* **AUFGABEN**
(a) Fassen Sie den Textabschnitt über Flugzeugverehrung in Melanesien in zwei Sätzen zusammen.
(b) Geben Sie aus dem Textabschnitt über Flugzeugverehrung in Melanesien die Stelle wortgetreu wieder, beginnend bei „Auch ein Religionshydrid: Animismus, Ahnenkult“ und endend bei „Objekt, dem Flugzeug.“.

Auch ein Religionshydrid: Animismus, Ahnenkult und ein Flugzeug. Manche Völker verehren in Melanesien Flugzeuge und Waren aus der westlichen Welt, weil sie nur überirdischem Ursprung sein können, weil die Eingeborenen sie selbst nicht herstellen können. Die fehlenden Waren werden dann immer eingeflogen. Sie werden auch als Boten der verstorbenen Ahnen aus dem Jenseits gedeutet. In diesem Sinne auch eine Hinwendung zu einem Menschen durch ein Objekt, dem Flugzeug.

* **ERFASSTE DATEN**
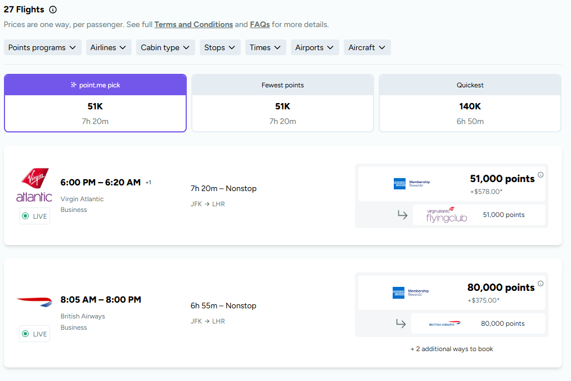Toggle the LIVE badge on the British Airways flight
The height and width of the screenshot is (381, 571).
[34, 334]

* **LÖSUNGEN JE AUFGABE**
(a) In Melanesien verehren manche Völker Flugzeuge und Waren aus der westlichen Welt, weil sie diese selbst nicht herstellen können und ihnen deshalb überirdischen Ursprung zuschreiben. Diese Verehrung wird als Religionshybrid aus Animismus, Ahnenkult und einem Flugzeug beschrieben.

(b)
Auch ein Religionshydrid: Animismus, Ahnenkult und ein Flugzeug. Manche Völker verehren in Melanesien Flugzeuge und Waren aus der westlichen Welt, weil sie nur überirdischem Ursprung sein können, weil die Eingeborenen sie selbst nicht herstellen können. Die fehlenden Waren werden dann immer eingeflogen. Sie werden auch als Boten der verstorbenen Ahnen aus dem Jenseits gedeutet. In diesem Sinne auch eine Hinwendung zu einem Menschen durch ein Objekt, dem Flugzeug.